ドラッカーの数ある言葉の中で特に大好きな言葉の一つが以下のものです。

『ベンチャービジネスにとり、最大の危機は、製品なりサービスが、何であり、何であるべきか、どのように買われるべきかを、顧客以上に知っているということである。必要なことは、予期せざる成功を機会と見なし、自分たちの専門に対する侮辱とは見ない姿勢である。マーケティングのあの基本原則を受け入れることである。つまり、企業というものは、顧客を改心させることによって対価を得ているのではないということである。顧客を満足させることによって対価を得ているのである。』という言葉が、「イノベーションと企業家精神」(ダイヤモンド社、1985、327-328)という本にあります。
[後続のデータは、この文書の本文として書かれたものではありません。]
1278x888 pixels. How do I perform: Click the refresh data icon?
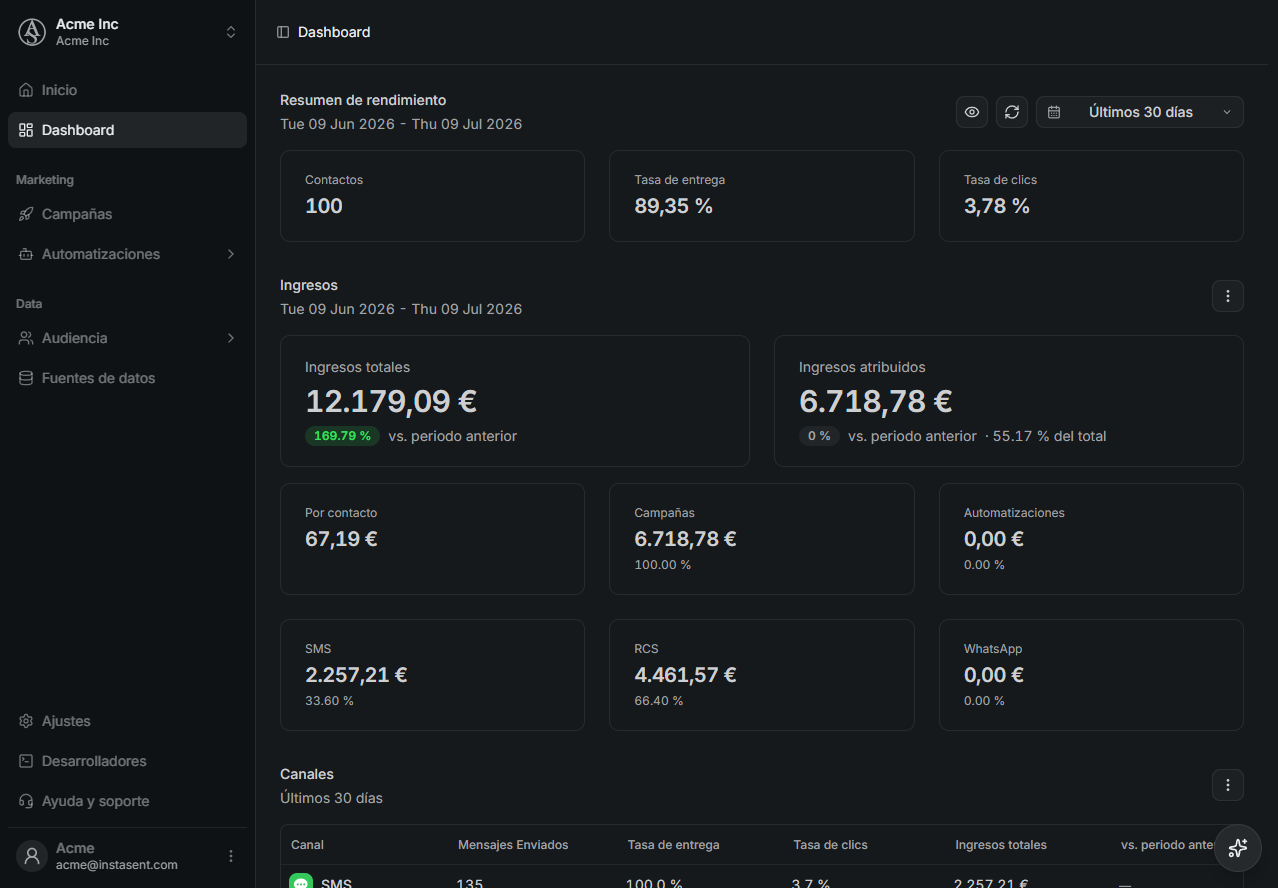point(1012,112)
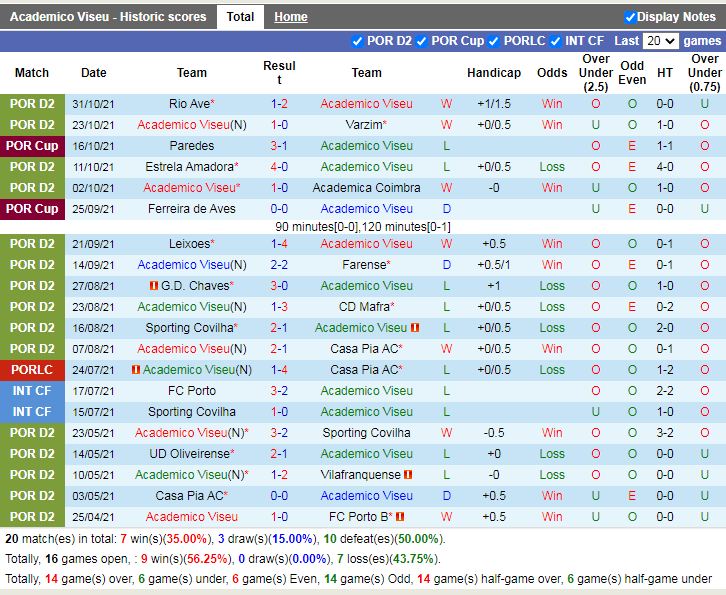Toggle the Display Notes checkbox
726x595 pixels.
point(630,17)
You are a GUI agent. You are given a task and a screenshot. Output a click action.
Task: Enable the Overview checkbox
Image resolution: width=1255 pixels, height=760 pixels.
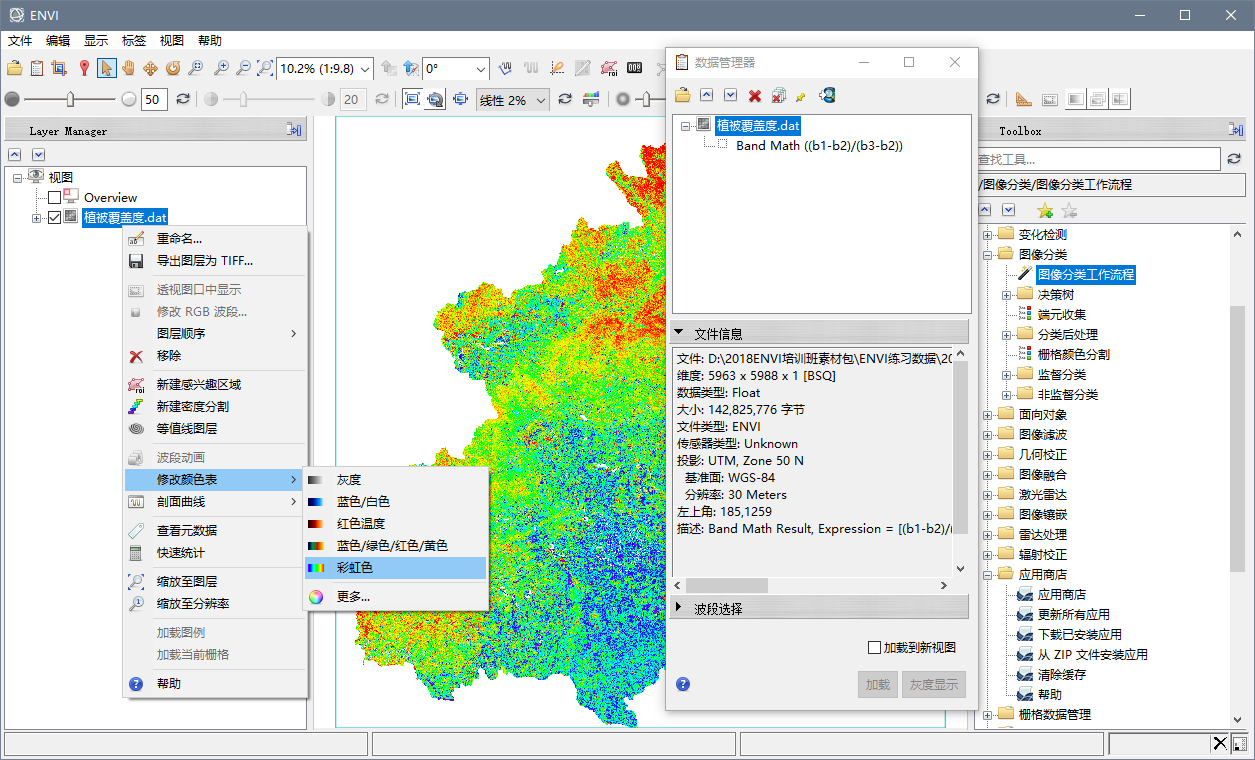[54, 198]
 顧客には様々な種類があります。第一は、リスクを無視し、新たな可能性を求め購入する人。第二は、リスクを意識しつつ、リスクを負っても新たな可能性を求め購入する人。第三は、リスクを負うつもりはなく、改良を求め購入する人。第四は、リスクを負うつもりはなく、周りが全員使用しているのでそうせざるを得なくて購入する人。第五は、変わりたくないので購入しない人。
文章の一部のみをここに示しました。